人を採用したくてもなかなか採用できないという状況なのです。

AIにとって代われると言われながらも、実はと言うと人手不足って、なかなかの皮肉です。

凄い税理士・会計士とは?

これから消えていく会計事務所は作業を中心とするところで、伸びていく会計事務所はコンサルに注力しているところとの記事もありました。

ここで気になったのは、次の一言です。

ビッグ4系事務所以外の伸びている会計事務所は、コンサルティングに注力しており、採用に当たっては、「会計・税務の専門能力よりも、人とうまくコミュニケーションをとれるかを重視」している傾向にあるということです。

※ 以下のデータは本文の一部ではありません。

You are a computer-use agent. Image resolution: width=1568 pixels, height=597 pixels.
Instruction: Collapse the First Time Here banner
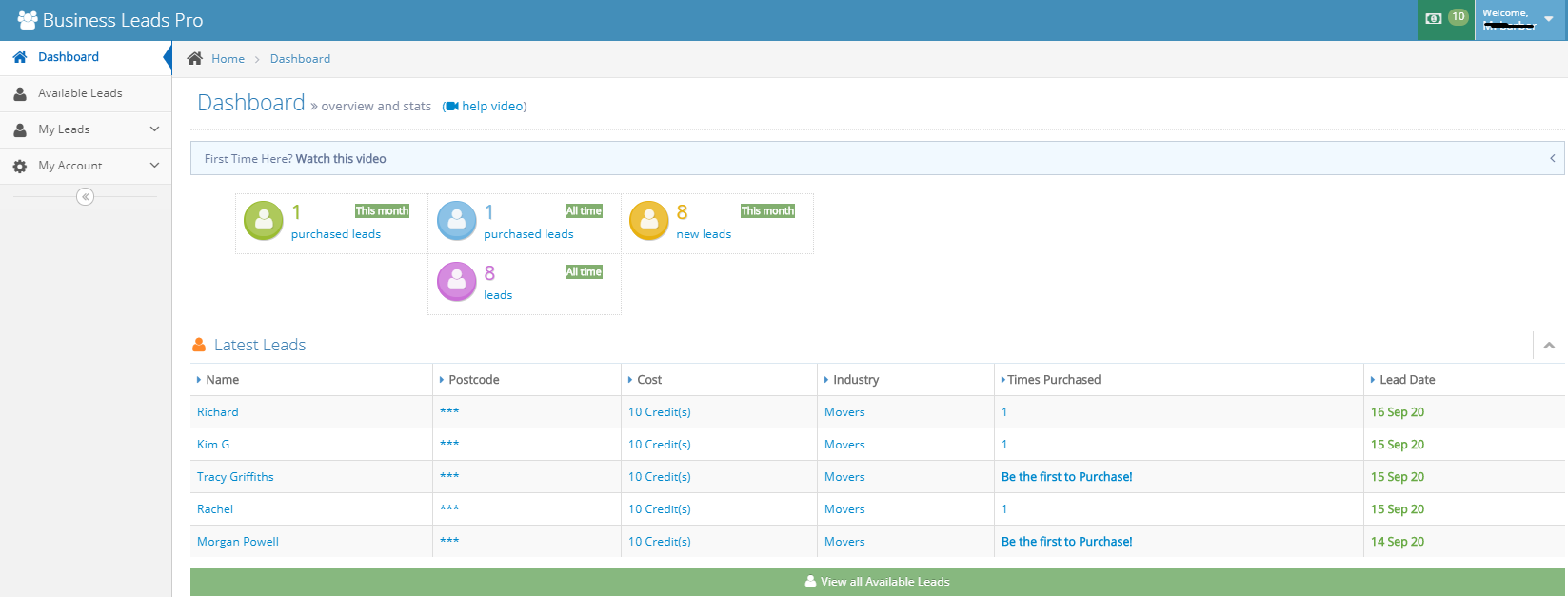pos(1552,158)
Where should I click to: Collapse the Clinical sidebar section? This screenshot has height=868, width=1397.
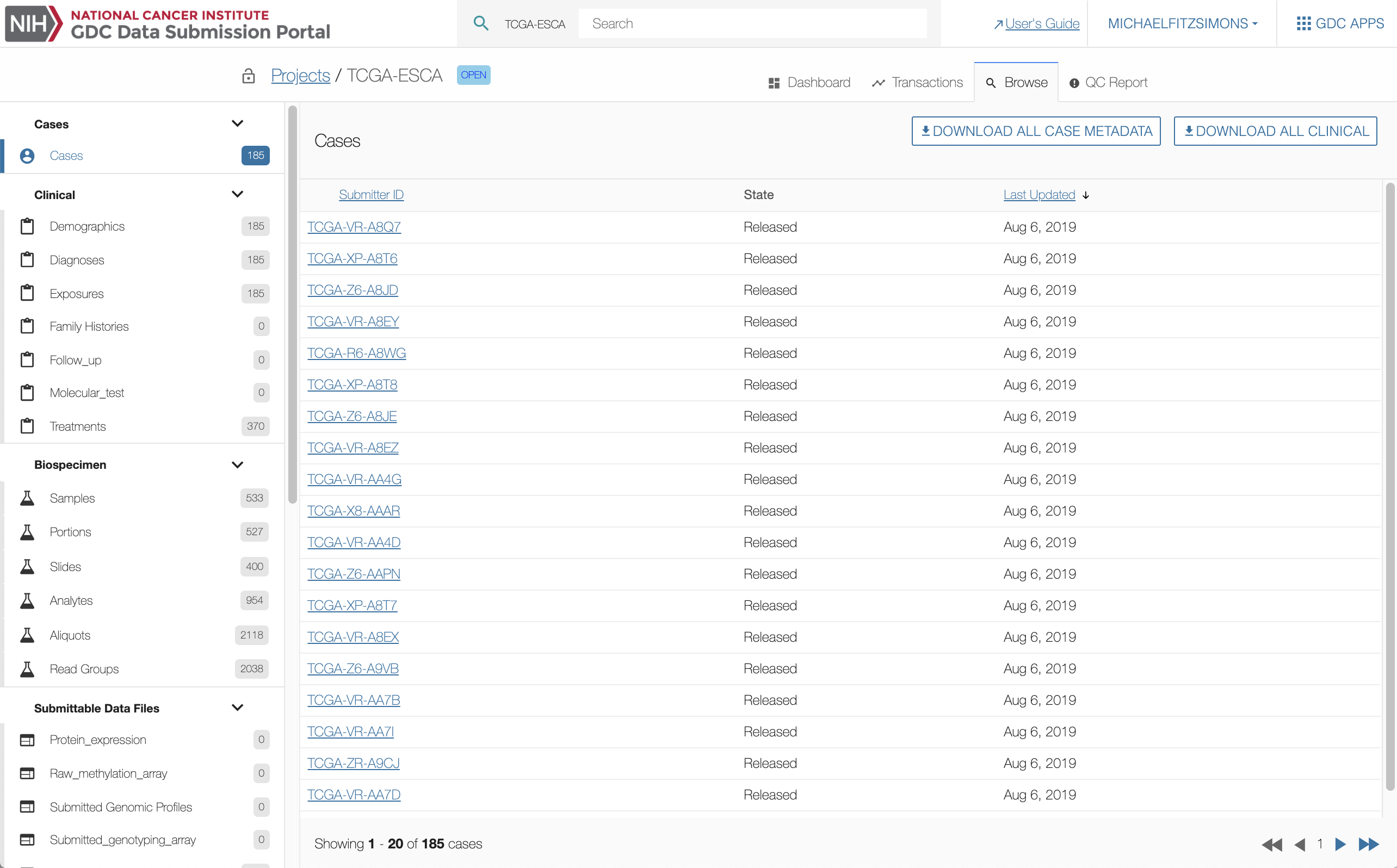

「会計・税務の専門能力」<「コミュニケーション能力」

これは、ある意味、大きな危険を秘めています。

会計・税務の専門能力の欠けた人材が、巧みなコミュニケーション術で、いかにもすごいコンサルティングを実施しているように見せて実は間違ったことを教えていた

ということになりかねないのです。

この伸びている会計事務所の中には、営業にばかり力を入れていて、業務や人員を拡大しているけれども、サービスが追い付いていないというところもあるのではないでしょうか。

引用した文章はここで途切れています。